Bahar mevsiminde dalları çiçekler süslerken, istiyoruz ki yüreklerimizi de umut ve neşe kaplasın. Ama gencecik fidanlarımız toprağa verilirken, masum vatandaşlarımızın hayatları karartılırken bu çok mümkün görünmemektedir.
Şehitlik mertebesine ulaşan başta güvenlik güçlerimiz olmak üzere, hayatlarını kaybeden vatandaşlarımıza Allahtan rahmet, acılı ailelerine ve ulusumuza sabır ve başsağlığı, yaralılara acil şifalar diliyorum.

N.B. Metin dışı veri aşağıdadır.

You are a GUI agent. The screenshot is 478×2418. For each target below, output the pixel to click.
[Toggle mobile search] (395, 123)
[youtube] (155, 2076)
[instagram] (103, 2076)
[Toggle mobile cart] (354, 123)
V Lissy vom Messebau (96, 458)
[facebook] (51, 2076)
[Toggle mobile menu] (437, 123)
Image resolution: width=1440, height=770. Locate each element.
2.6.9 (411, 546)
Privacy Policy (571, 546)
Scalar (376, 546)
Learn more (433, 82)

Brüksel’de de benzer şekilde meydana gelen eylemler, ne yazık ki terörün her an her yerde, herkese karşı yapılabileceğini bir kez daha ortaya koymuştur. Bu da göstermektedir ki, terör eylemleri sadece Paris’te gerçekleştirildiğinde değil, Ankara’da gerçekleştiğinde de tüm dünya liderleri kol kola direnebilmelidir. Samimiyet ve güç birliği bunu gerektirmektedir. Başka türlü terörün üstesinden gelemeyiz.

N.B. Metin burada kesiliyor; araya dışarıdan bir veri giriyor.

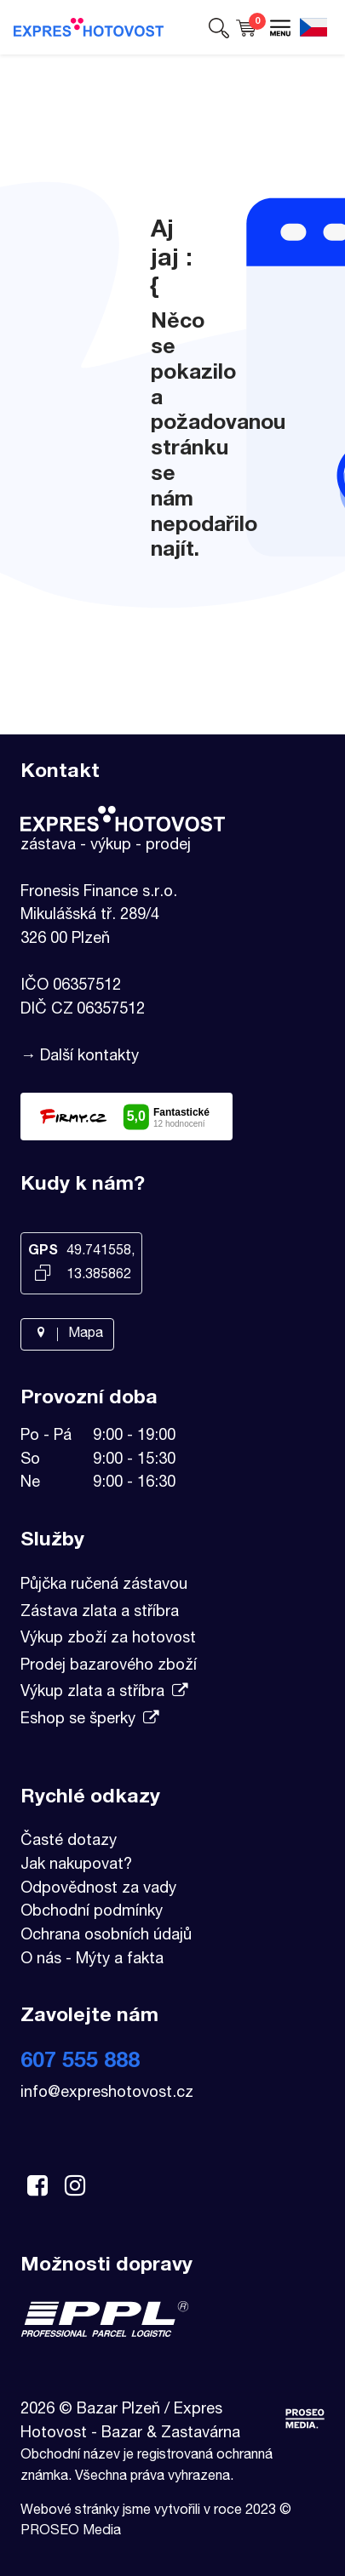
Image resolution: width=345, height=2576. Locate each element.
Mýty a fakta (120, 1960)
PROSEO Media (70, 2532)
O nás (40, 1960)
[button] (219, 27)
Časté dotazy (68, 1841)
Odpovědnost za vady (98, 1889)
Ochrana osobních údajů (106, 1936)
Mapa (67, 1334)
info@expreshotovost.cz (106, 2093)
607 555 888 (80, 2062)
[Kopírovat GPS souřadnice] (43, 1274)
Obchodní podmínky (91, 1912)
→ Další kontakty (79, 1057)
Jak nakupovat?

Ancak, halk olarak bizler de birlik ve beraberliğimizi bozmaya çalışan, her türlü nafile çabayı boşa çıkarmak zorundayız. Kurtuluş mücadelemiz, Ulu Önderimizin siyasi ve askeri zekasının yanı sıra, halkımızın dirayetli duruşu, fedakarca mücadelesi ve inancı ile başarıyla sonuçlanmıştır.
O nedenle, Atalarımızın kanıyla suladığı her karış toprağı bizler de korumaya, yanlış söylemleri püskürtmeye, birliğimizi bozmaya yönelik ötekileştirme ve ayrımcılık oyunlarına gelmemeye daha fazla özen göstereceğiz. Göstermek de zorundayız. Her zaman ifade ettiğim gibi çünkü BAŞKA BİR TÜRKİYE YOK.
Çocuklarımızın geleceği için buna mecburuz. Kardeşi kardeşe, komşuyu komşuya düşman etme gayreti, dün de vardı bugün de devam ediyor ve yarın da olacaktır. Bu noktada da hangi görüşte olursa olsun başta siyasi irade ve kanaat önderleri olmak üzere tüm kesimler sağduyulu, birleştirici ve umut eken, söz ve davranışları ile halkı doğru yönlendirmekle sorumludur. Aksi takdirde, “tek vatan, tek millet, tek dil ve tek bayrak”tan söz etmemiz mümkün olamayacaktır.
Bu güzel vatanı bizlere emanet eden ve 18 Mart’ta 101. yıldönümünü gururla kutladığımız Çanakkale Deniz Zaferi vesilesiyle, Gazi Mustafa Kemal Atatürk başta olmak üzere, şehitlerimizi rahmetle ve şükranla bir kez daha anıyoruz. Ruhları şad olsun.
Artık terörle ilgili bu son yazımız olmasını yürekten dileyerek; huzurun, mutluluğun, barışın, başarının, bereketin hakim olduğu güzel günler bizimle olsun.